§ **Material provided**:
BEGIN

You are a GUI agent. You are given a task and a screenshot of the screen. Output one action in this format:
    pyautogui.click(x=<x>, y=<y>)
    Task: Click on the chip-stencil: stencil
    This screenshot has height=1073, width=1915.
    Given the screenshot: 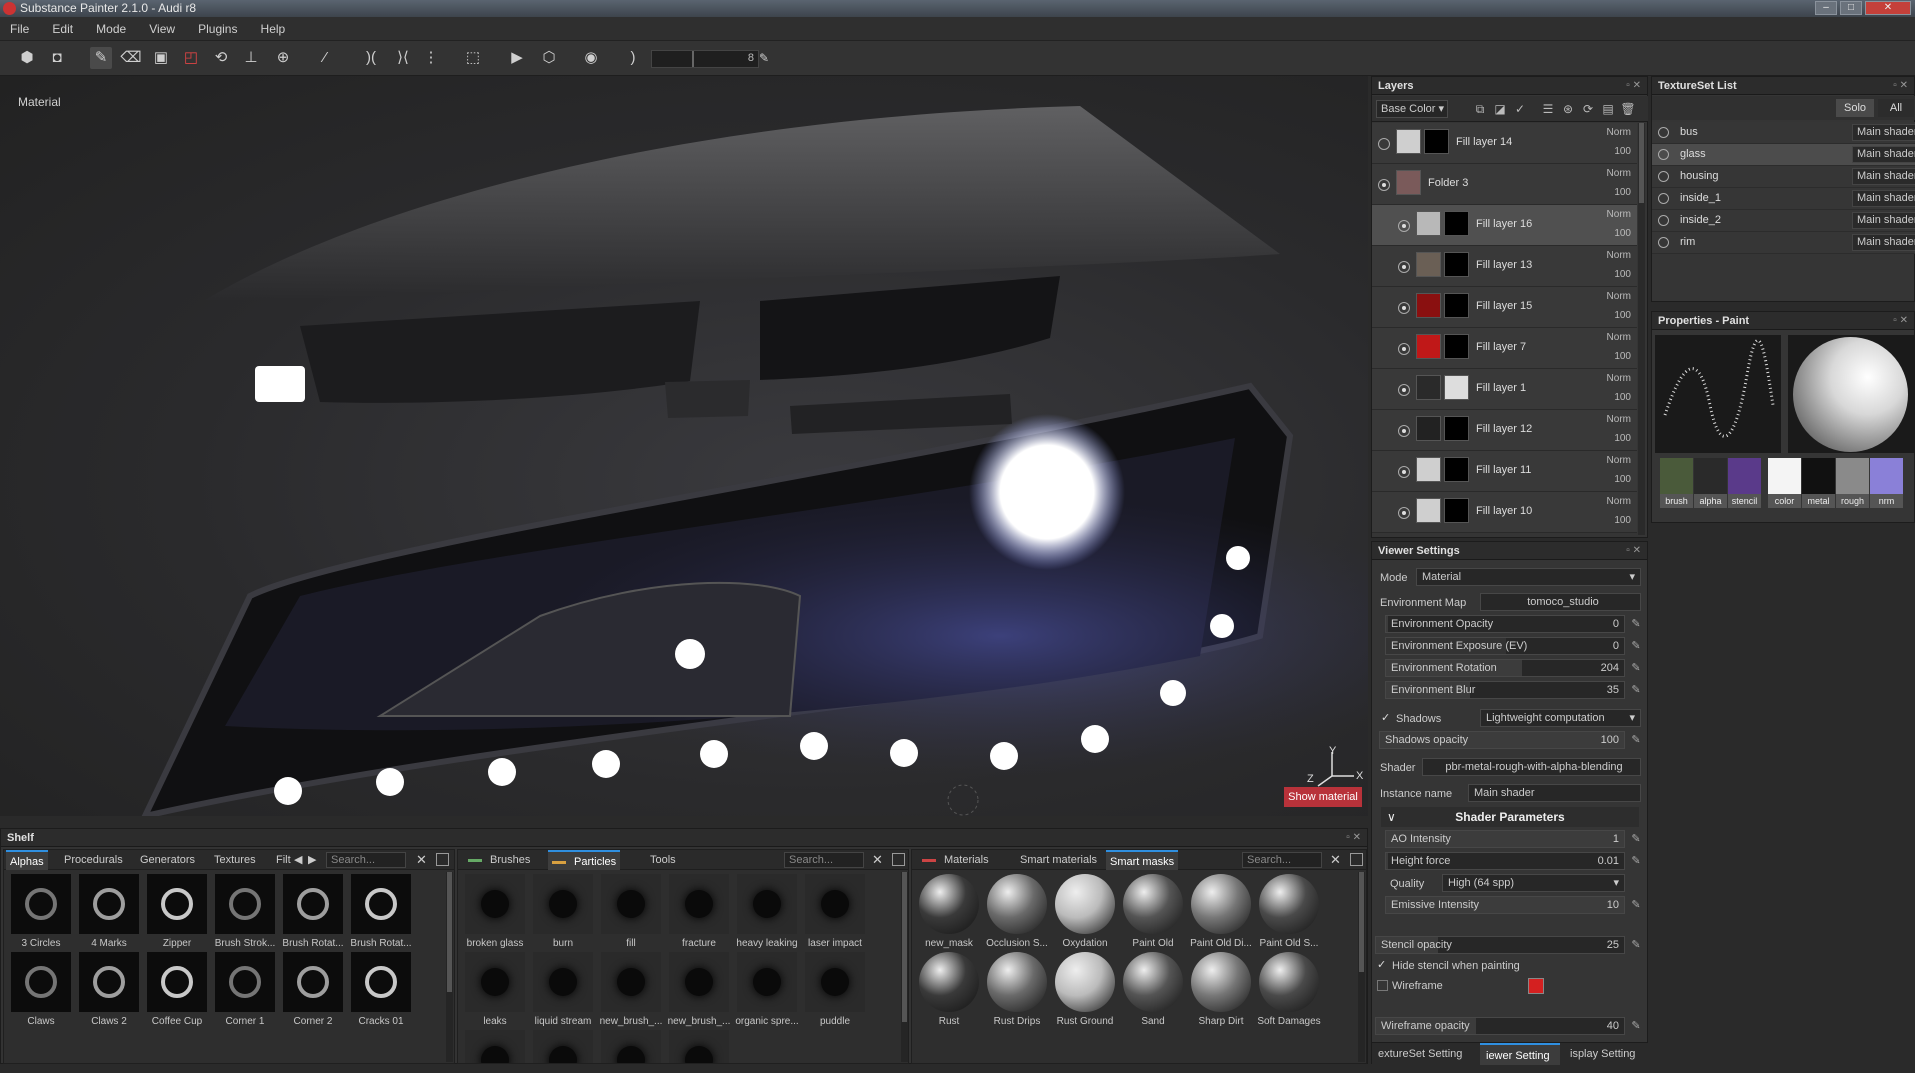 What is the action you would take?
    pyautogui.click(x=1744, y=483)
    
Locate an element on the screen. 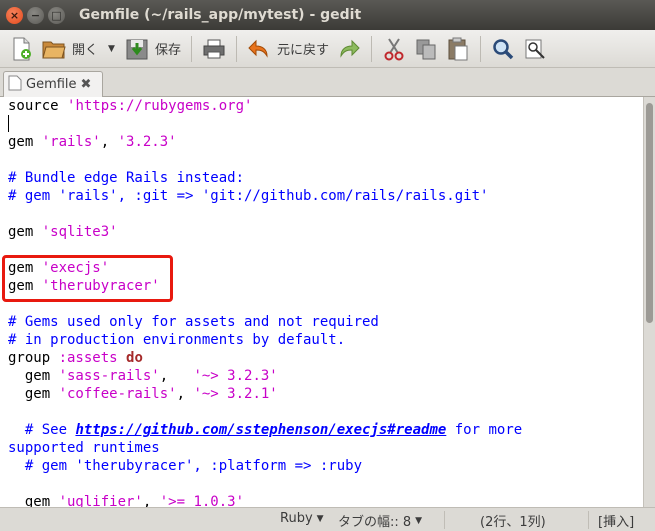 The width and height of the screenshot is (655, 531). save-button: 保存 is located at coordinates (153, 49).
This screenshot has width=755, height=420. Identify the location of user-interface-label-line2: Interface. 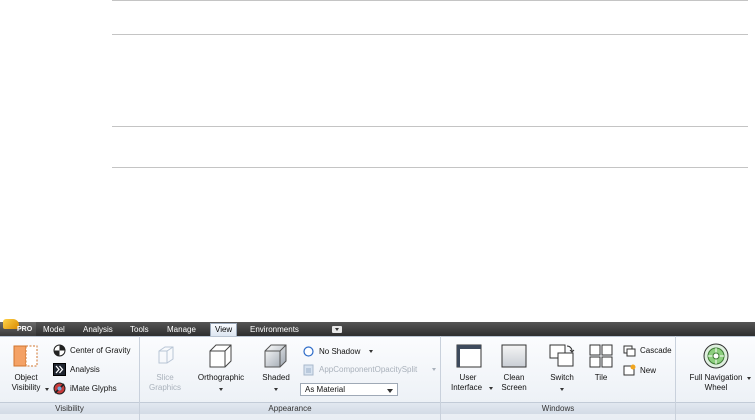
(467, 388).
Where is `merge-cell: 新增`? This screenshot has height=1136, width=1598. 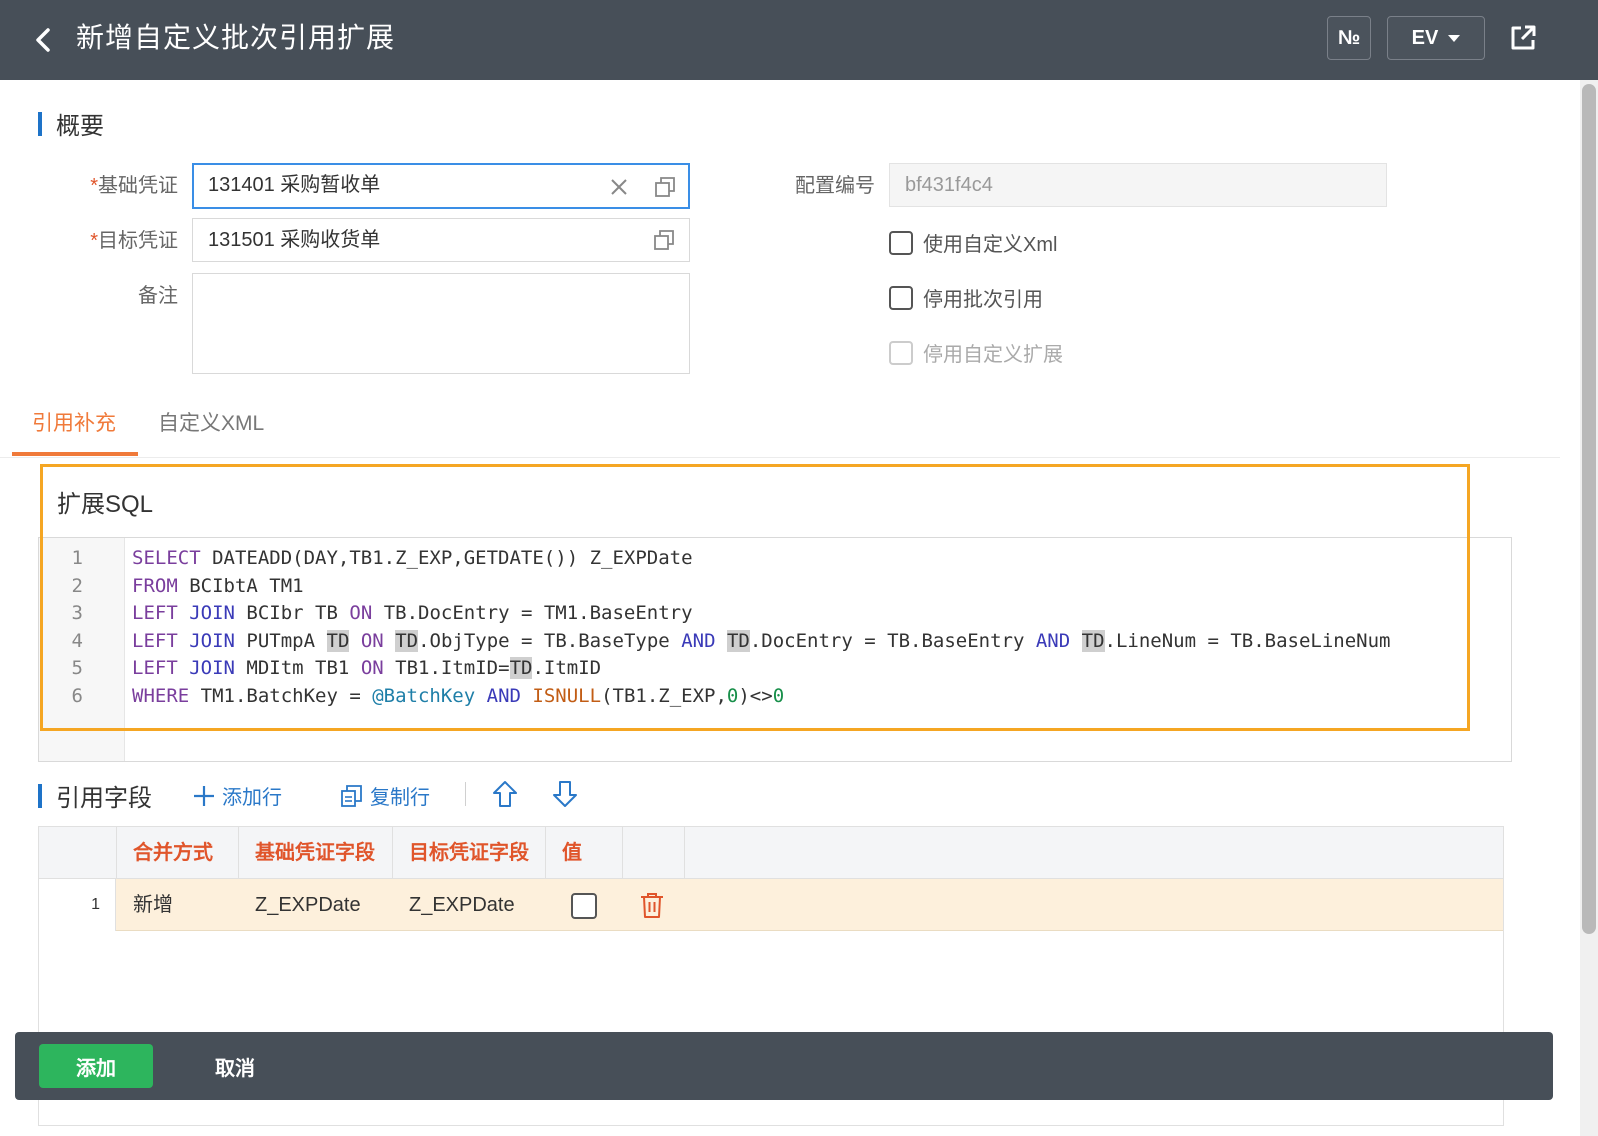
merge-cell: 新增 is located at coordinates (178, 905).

END

§ **Instruction**:
Please print the records again, starting with the line that contains "has height=1136, width=1598." and going on through the end of the records, and leave the pictures out.

§ **Response area**:
Where is `merge-cell: 新增`? This screenshot has height=1136, width=1598. 
merge-cell: 新增 is located at coordinates (178, 905).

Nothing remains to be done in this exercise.